CORMÒNS. Dalla prossima settimana al mercato di piazzale Sfiligoj, a Cormòns, approderà lo stand informativo di Agenda 21. L'ingegner Fabio Gon, il professionista al quale è stato affidato l'incarico di seguire l'iter relativo alla ex caserma Amadio, sarà presente assieme ai suoi collaboratori per realizzare video-interviste fra i cormonesi. Gon ha vinto la gara d'appalto. Per seguire Agenda 21 riceverà 9 mila euro.
«Un costo assai inferiore a quanto di solito si spende per questo genere di iniziative», tiene a spiegare.
In cosa consisterà il suo lavoro?
«Adesso iniziamo l'indagine conoscitiva del centro collinare. Oggi saremo a Cormòns per un primo test, per verificare gli strumenti e conoscere meglio la realtà locale. Vorremmo progettare assieme ai cittadini di Cormòns il futuro per l'area militare dismessa. È fondamentale costruire un quadro, un'opinione condivisa al di là delle appartenenze politiche. In questa prima fase raccoglieremo video-interviste per capire come i residenti vedono la città e come immaginano il futuro di Cormòns. Questi elementi saranno poi messi in relazione con la destinazione d'uso dell'area di sei ettari. Saremo presenti con il nostro banchetto informativo anche durante le manifestazioni e gli eventi di richiamo».
Quanto durerà questa prima fase?
«Contiamo di concluderla entro maggio, al massimo entro i primi di giugno».
Quindi, cosa prevedete di fare?
«Partiremo con il primo forum di discussione verso metà giugno».

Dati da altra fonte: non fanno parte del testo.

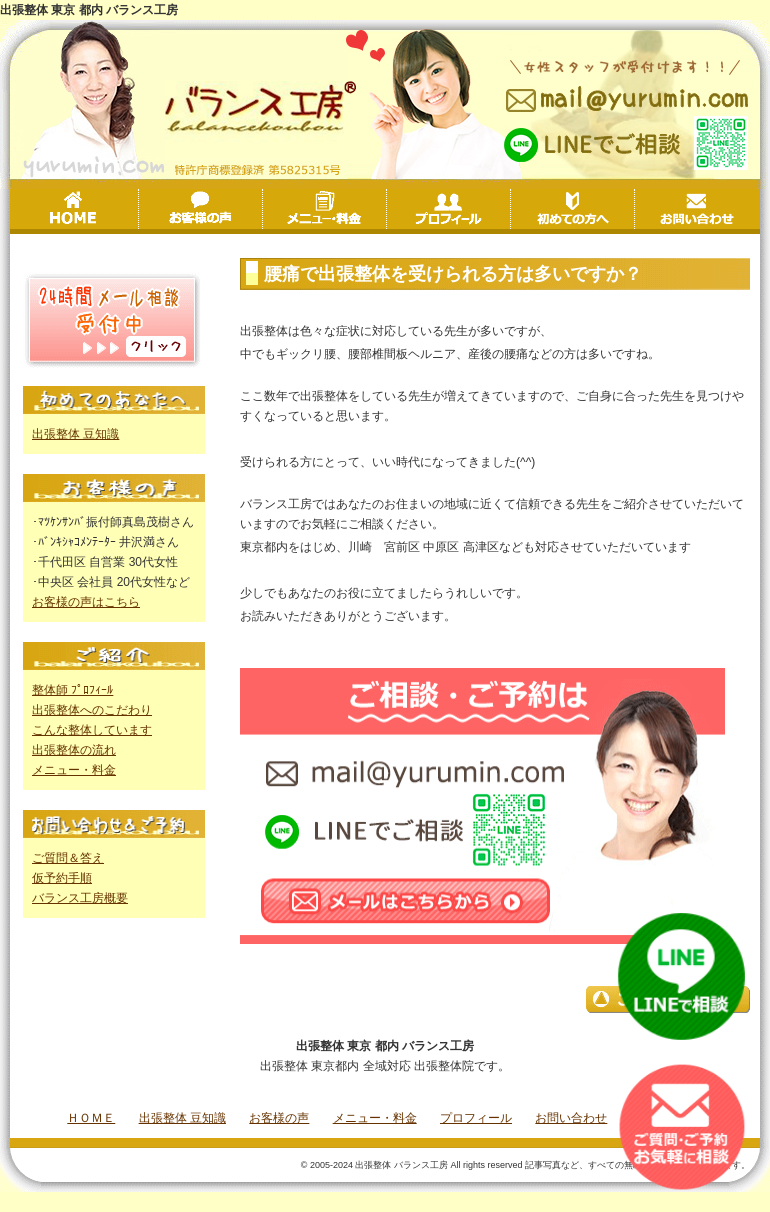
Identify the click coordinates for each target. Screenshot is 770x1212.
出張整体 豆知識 (75, 434)
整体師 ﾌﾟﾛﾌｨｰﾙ (72, 690)
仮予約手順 (62, 878)
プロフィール (510, 211)
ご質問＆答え (68, 858)
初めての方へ (634, 211)
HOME (76, 209)
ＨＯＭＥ (91, 1118)
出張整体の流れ (74, 750)
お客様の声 (262, 211)
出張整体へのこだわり (92, 710)
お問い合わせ (697, 209)
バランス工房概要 (80, 898)
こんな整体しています (92, 730)
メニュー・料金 (386, 211)
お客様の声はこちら (86, 602)
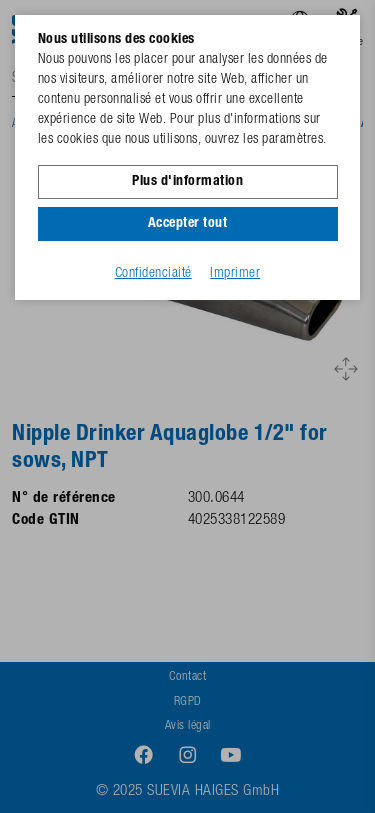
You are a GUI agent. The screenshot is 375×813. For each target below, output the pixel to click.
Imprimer (235, 274)
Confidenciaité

Potrà partecipare chiunque?
«Certamente. Puntiamo a coinvolgere il maggior numero di cittadini possibile. Ovviamente ci si dovrà iscrivere: i partecipanti devono garantire continuità. Diffonderemo il modulo di iscrizione nei prossimi giorni. Comincieremo con due forum aperti, dopodiché saranno realizzati tavoli di lavoro su temi specifici. Stiamo preparando un piccolo segnalibro per promuovere l'iniziativa».
Quanti forum ci saranno?
«Questo non lo sappiamo. Dipenderà dall'evolversi della discussione. Prevediamo tuttavia a settembre di realizzare due discussioni aperte conclusive e un paio di tavoli di confronto specializzati».
Quando contate di chiudere l'iter di Agenda 21?
«Vorremmo consegnare il 'report" al Comune fra fine di ottobre e primi di novembre».
Agenda 21 è davvero utile?
«Serve a costruire insieme una scelta condivisa. Non si arriva allo stesso punto in tutti i processi. Quando le decisioni sono veramente patrimonio di tutti, si riesce a proseguire senza intoppi con l'intervento nella massima condivisione. È fondamentale il ruolo del professionista, che deve essere super partes. Allora le scelte fanno il bene di tutti».